First impressions mean a lot — from how we speak to what we wear. According to a new study from researchers in Japan, nodding your head can matter too.
Hokkaido University Associate Professor Jun-ichiro Kawahara and Yamagata University Associate Professor Takayuki Osugi found that the head nod and head shake that many cultures use to indicate yes and no, respectively, have an impact on how people judge others’ personalities.
The professors showed 49 Japanese men and women, aged 18 years or older, computer-generated figures that shook their heads “no” or nodded “yes,” then had them rate the figures’ attractiveness, likability, and approachability on a scale of 0 to 100.
The results were clear: Study participants found the computer-generated people more likable and approachable when they nodded their head “yes.” Specifically, the scores for the likability and approachability of figures who nodded were 30 percent higher than those for the figures that shook their heads “no,” and 40 percent higher than those for the figures who stayed motionless.
Kawahara tells Yahoo Lifestyle that while nodding proved to positively affect personality perception, it did not affect attractiveness.
“The effect of nodding on likability and approachability was about 40 percent at most. However, its effect on physical appearance was much smaller, less than 10 percent,” he said.
While the researchers acknowledge that head nodding is already a positive form of communication, and thus is likely to be perceived as such, their study was able to prove that a head motion is all it takes for someone to make a personality judgment.
“The present study shows boosting occurs even without any context,” Kawahara explains. “Our study simply asked participants to infer personality. We found that participants automatically incorporated this body motion into their judgments.”
He and his colleague decided to conduct the study after seeing the effect that bowing had on attractiveness.

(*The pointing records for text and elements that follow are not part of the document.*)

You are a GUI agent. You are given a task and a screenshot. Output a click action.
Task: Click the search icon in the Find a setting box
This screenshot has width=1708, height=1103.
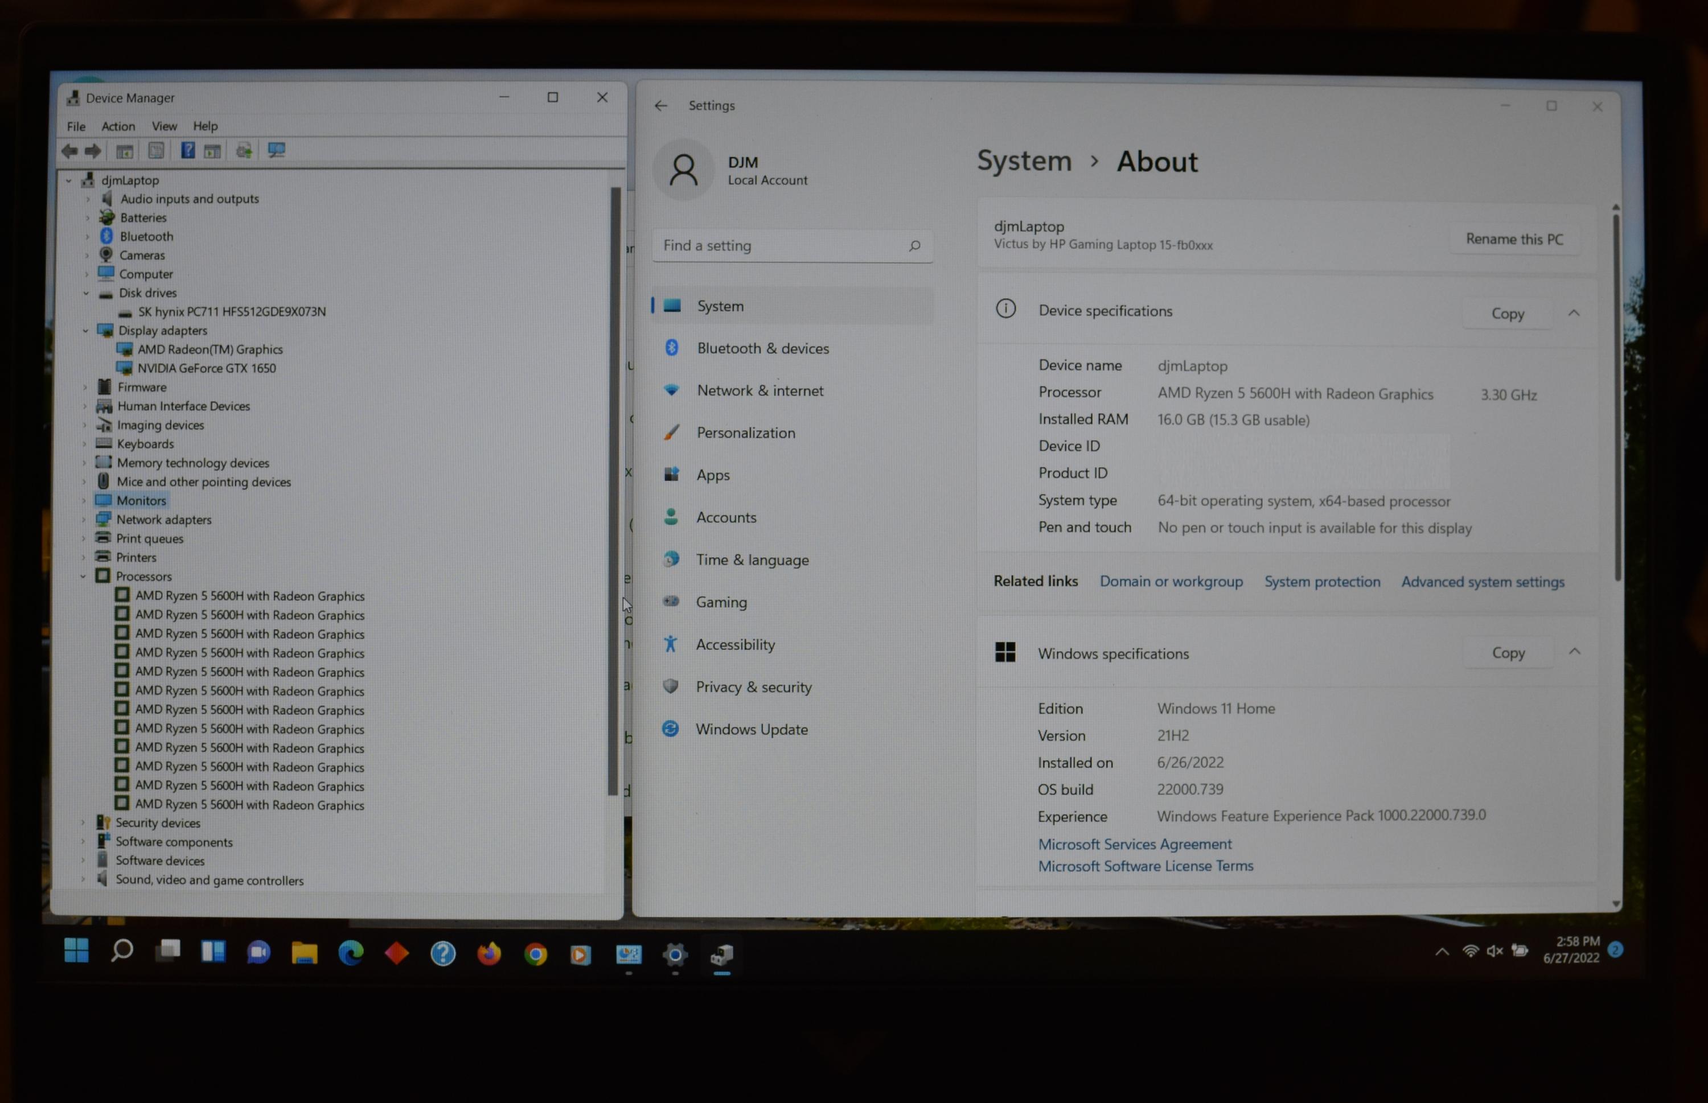click(x=914, y=246)
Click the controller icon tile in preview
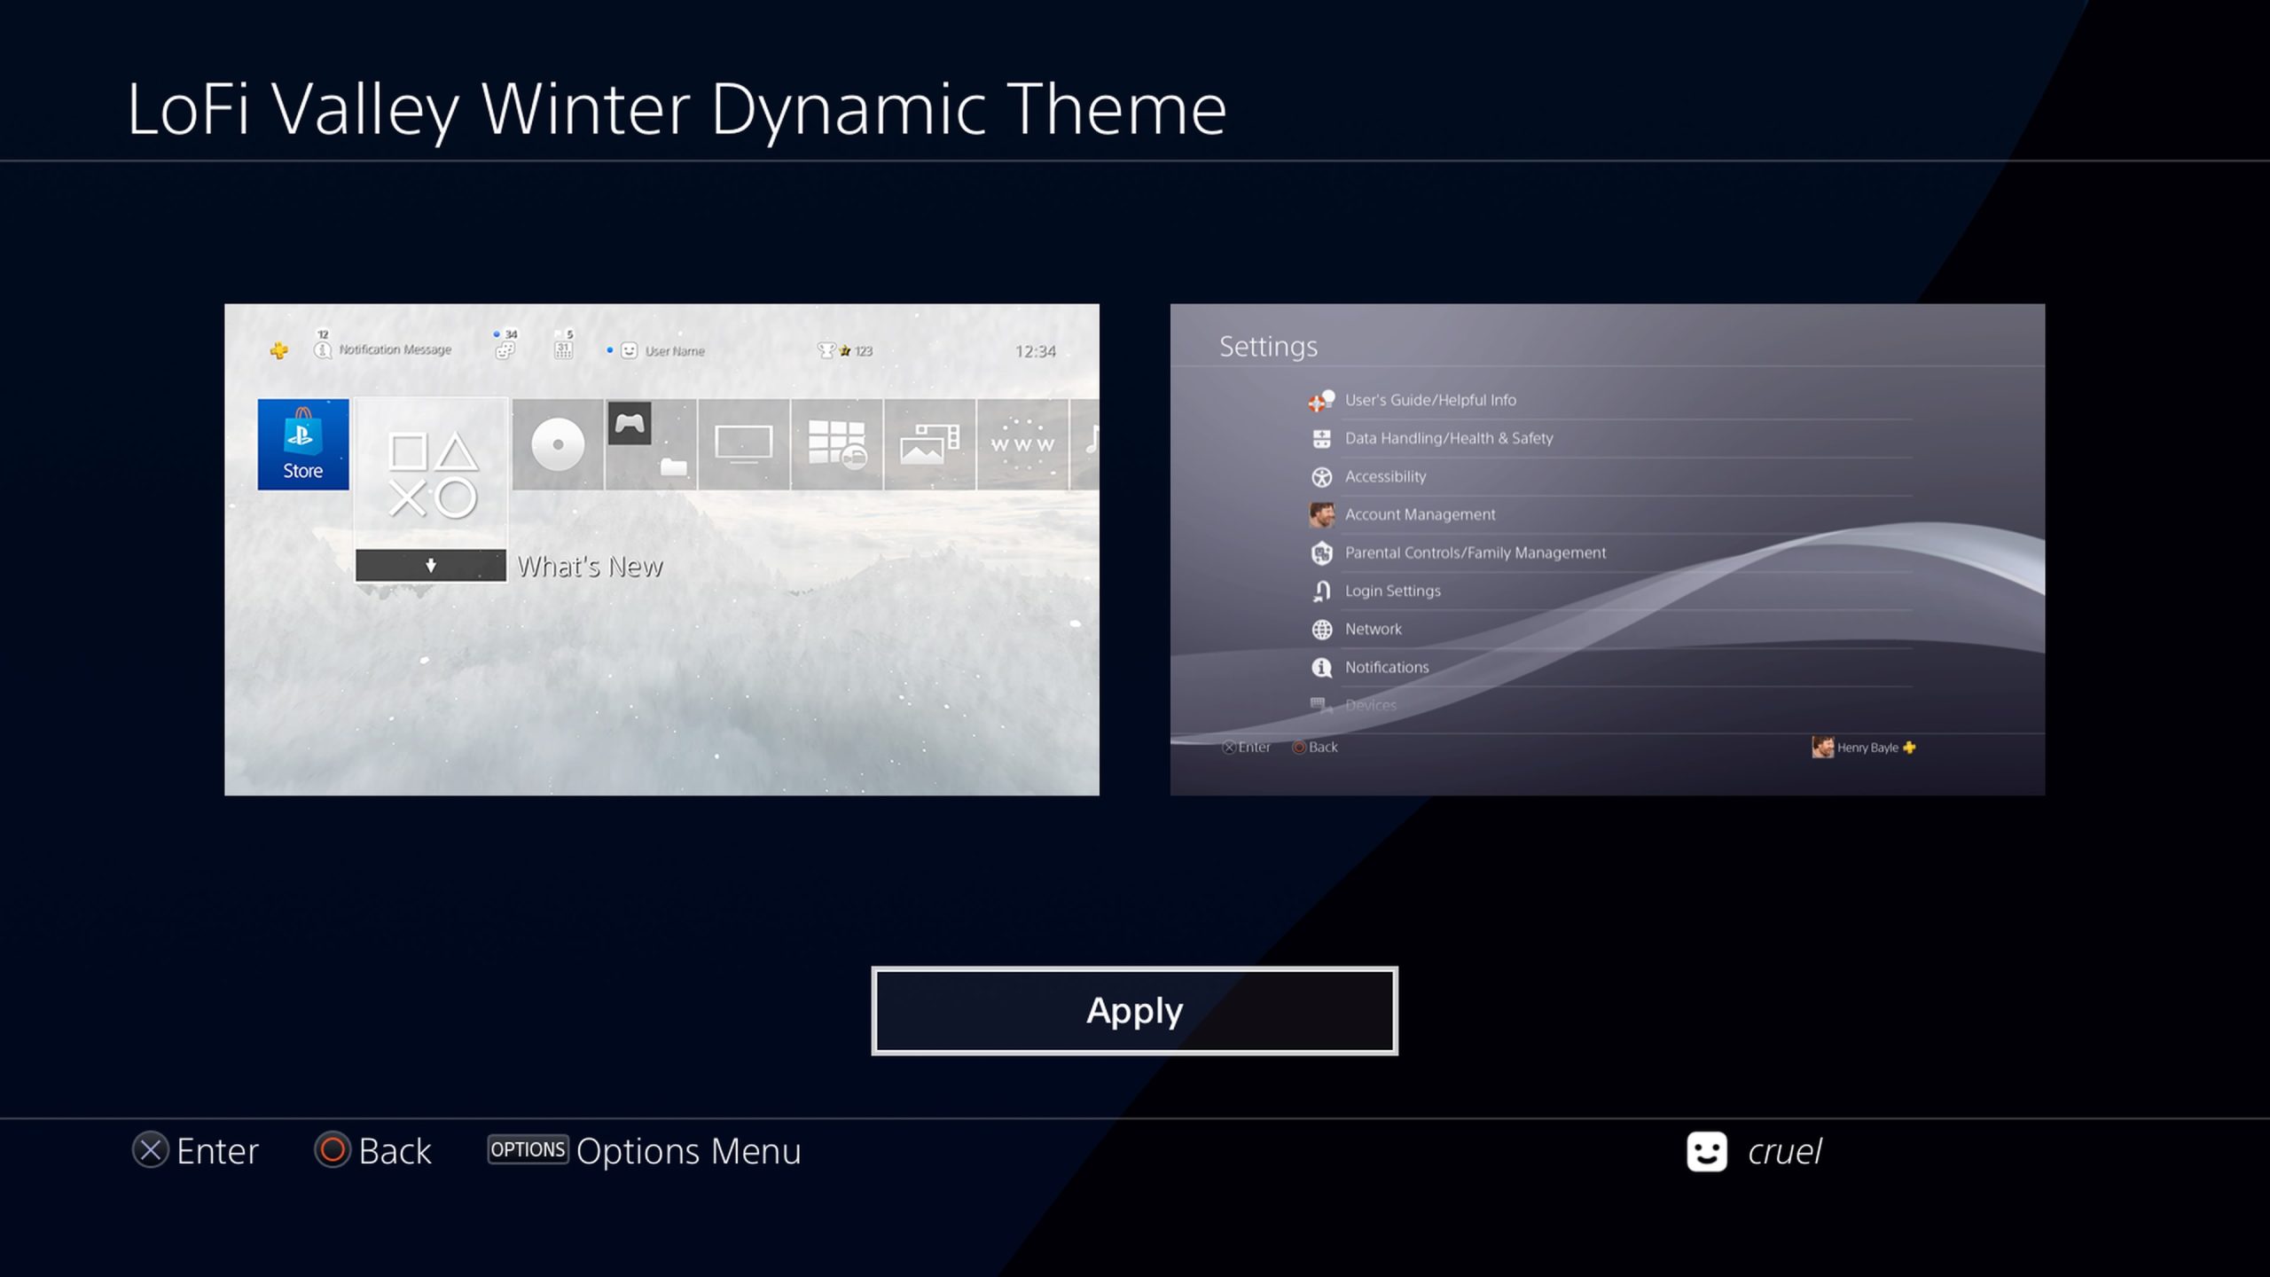 (630, 423)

“We wondered how much trivial actions may cause any impact on our social judgments,” he said.
Thanks to these findings, the answer is quite a bit; but the professors hope to conduct another study in the future, with gender as a variable. They want to determine if the gender of the person moving the head makes a difference in perception.
One thing to consider, of course, is that perceptions may differ in cultures who communicate differently. “We’ve heard that tilting the head means positive in some cultures,” Kawahara says.